価格.comで見かけたThermalrightのCPUクーラー。「5,000円台なのにNoctuaと同等の冷却性能」というレビューに惹かれたものの、「どこの国のメーカーなんだろう?」という疑問が先に立ってしまう。安すぎるのに品質が高いと聞くと、逆に不安になるのは自然なことだ。この記事では、Thermalrightの国籍・設立背景から、価格が安い本当の理由、世界的な品質評価まで徹底的に解説する。読み終わる頃には「これは買って大丈夫なメーカーだ」と自信を持って判断できるはずだ。
「Thermalrightってどこの国のメーカーなんだろう」と検索しているあなたの気持ちは、よくわかる。コスパが高すぎる製品に出会ったとき、まず素性を確かめたくなるのは当然のことだ。結論から言えば、Thermalrightはアメリカで創業し、現在は中国・台湾を中心に事業展開する冷却機器ブランドだ。この記事では、単に「どこの国か」を答えるだけでなく、なぜあの価格で高品質な製品が作れるのか、実際の品質・評判はどうなのかを詳しく説明する。
ThermalrightはどこのメーカーThermalrightはどこの国か
「安いブランド=品質が怪しい」という思い込みを持っていると、Thermalrightのような製品に出会ったとき迷ってしまう。まずは会社の素性をきちんと理解することが、その迷いを解消する第一歩になる。

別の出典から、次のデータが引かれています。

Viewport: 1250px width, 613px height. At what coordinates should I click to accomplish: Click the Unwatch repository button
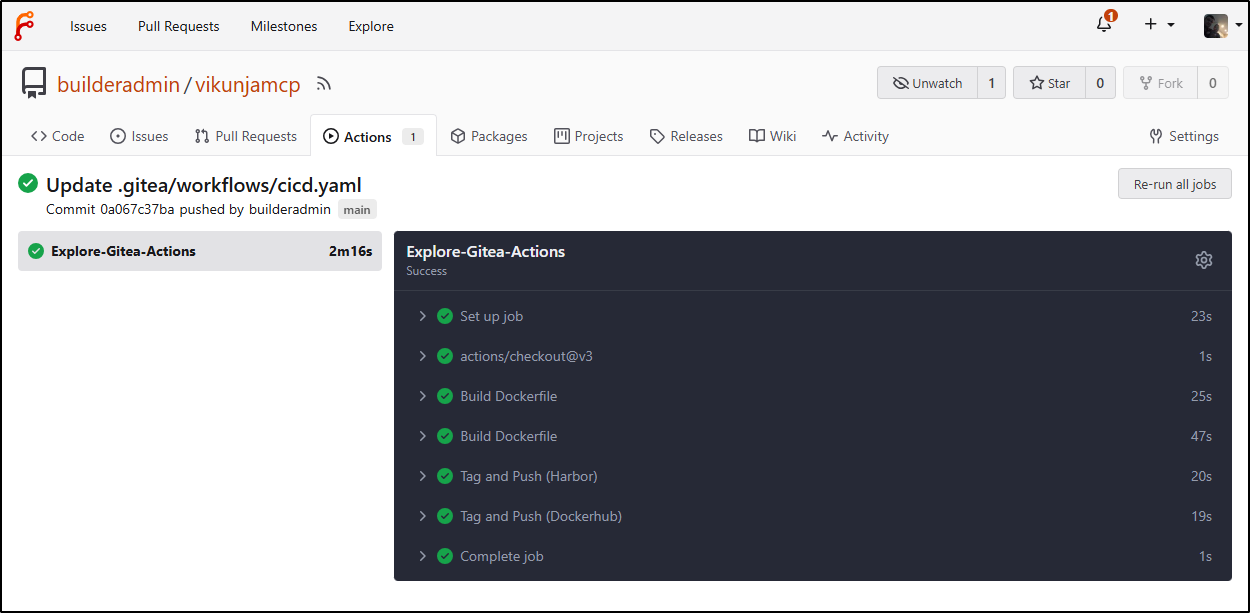pos(926,83)
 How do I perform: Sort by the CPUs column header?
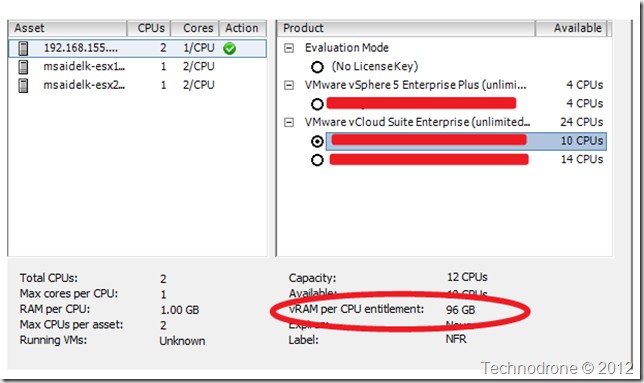tap(149, 28)
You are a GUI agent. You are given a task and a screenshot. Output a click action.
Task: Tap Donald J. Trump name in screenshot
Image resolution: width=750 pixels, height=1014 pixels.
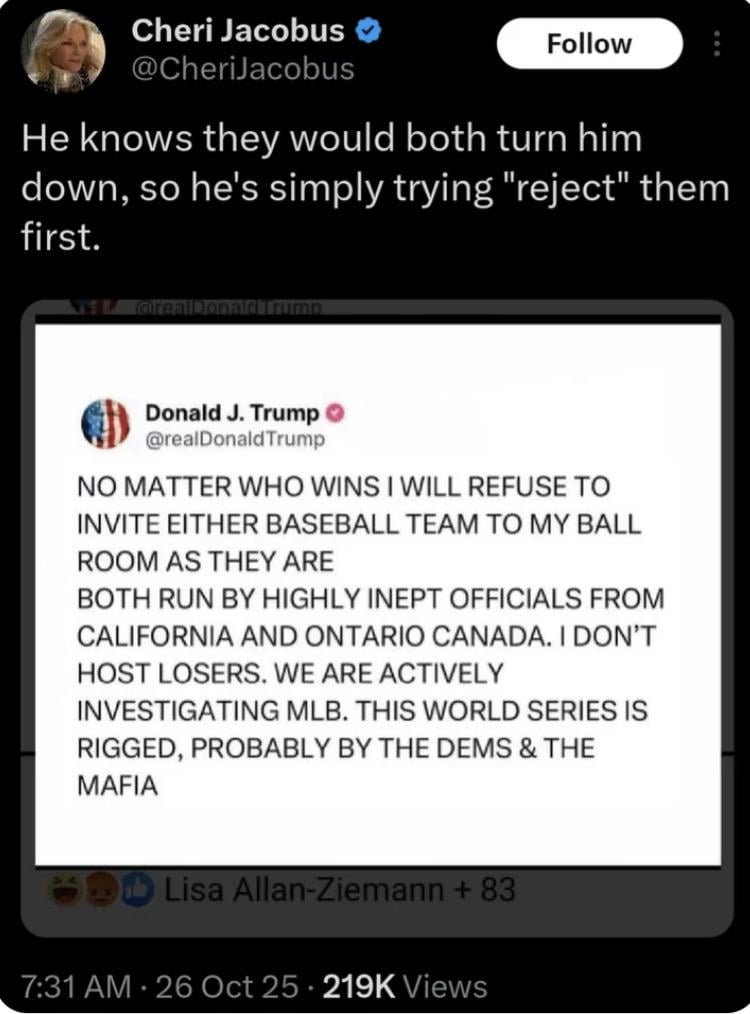[x=232, y=413]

Thermalrightの発祥はアメリカ、現在は中国・台湾に拠点
Thermalrightの歴史は2001年にアメリカで始まった。カリフォルニア州を拠点に、CPU冷却分野に特化したブランドとして設立され、当初からハイエンド志向の製品で注目を集めた。創業初期のThermalrightはAK8やSI-128といったモデルで、オーバークロッカーやPC自作ユーザーの間で高い評価を獲得している。
その後、事業の中心は次第にアジアへと移っていった。製造拠点を持つ台湾・中国との連携が深まる中で、会社の実質的な運営主体も変化した。現在のThermalrightは、中国・深センに登記されたメーカーが展開するブランドとして理解するのが正確だ。公式サイトや製品パッケージには中国・台湾の情報が記載されており、日常業務の中核は中華圏にある。

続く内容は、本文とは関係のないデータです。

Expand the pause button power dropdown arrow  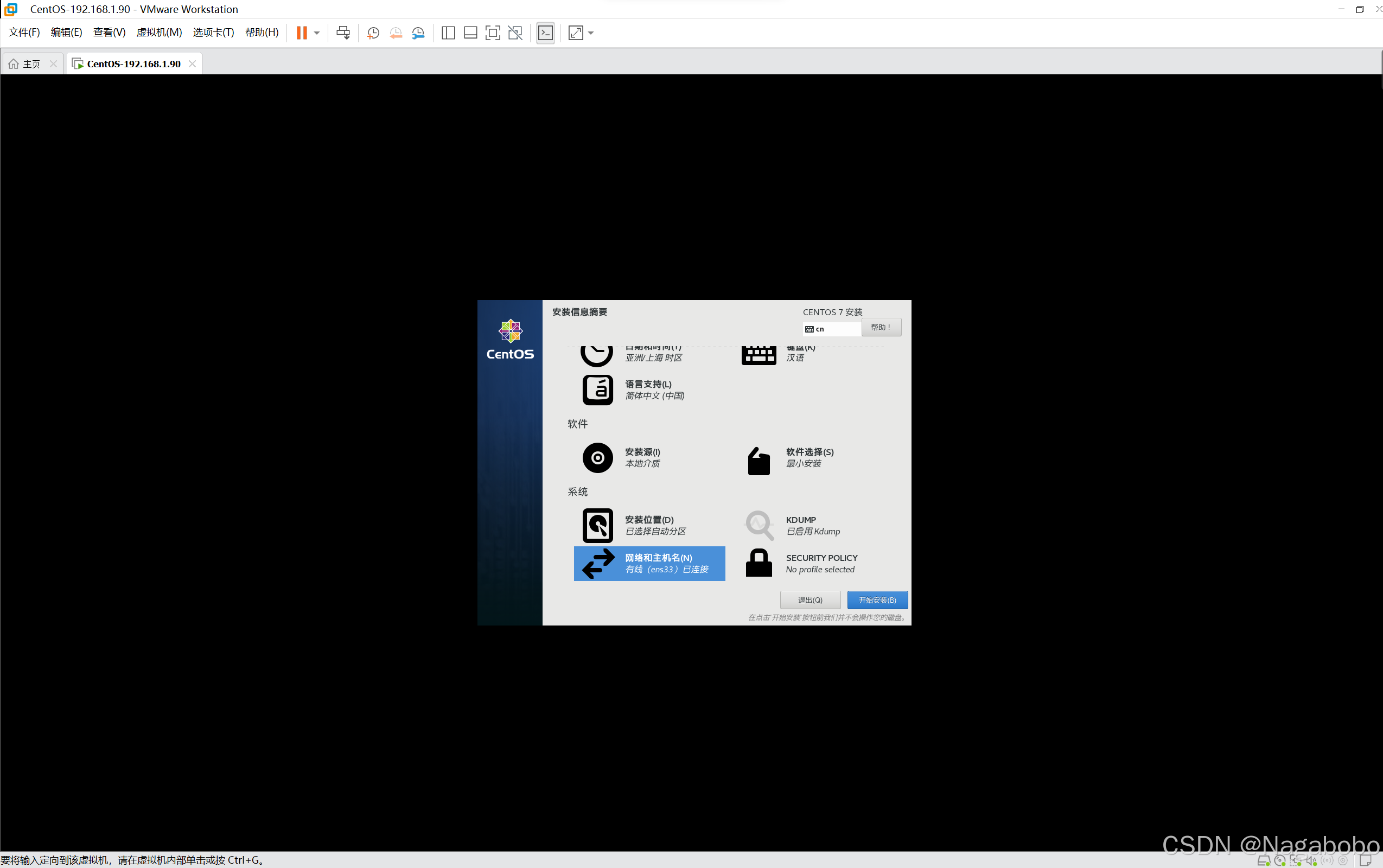point(316,33)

ただし、「中国のメーカーになった=品質が落ちた」とはならない点に注意が必要だ。後述するが、Thermalrightの製品品質は現在も世界的に高く評価されており、国籍の変化は品質水準に悪影響を与えていない。
ブランドの国籍と「中国製」をどう理解するか
「中国製」という言葉には、いまだに「安かろう悪かろう」というイメージがつきまとうことがある。しかし、現代のグローバルな製造業において、中国製造は決して品質の低さを意味しない。
たとえばAppleのiPhoneも製造は中国(富士康・フォックスコン)が担っている。NikonやSonyのカメラも一部のモデルは中国工場で製造されている。「どこで作るか」よりも「どんな品質管理のもとで作るか」のほうが製品品質を左右する時代だ。
Thermalrightの場合も同様で、製造拠点が中国にあることと、品質管理の水準は別の話だ。同社は独自の熱設計ノウハウと製造プロセスを持ち、各製品は厳格な基準のもとで生産されている。その証拠として、世界中のPCレビュワーや自作ユーザーから継続的に高評価を受けている。
製造・販売の現在地と日本市場での展開
この販売形態が後述する「コスパの高さ」の一因にもなっている。伝統的な家電メーカーが代理店・問屋・小売店という多段階の流通を経て製品を届けるのに対し、ThermalrightはEコマースを主な販売チャネルとすることで中間コストを大幅に削減している。日本のユーザーにとっては、Amazonで手軽に購入できる体制が整っているため、国際ブランドにありがちなアクセスの難しさも感じにくい。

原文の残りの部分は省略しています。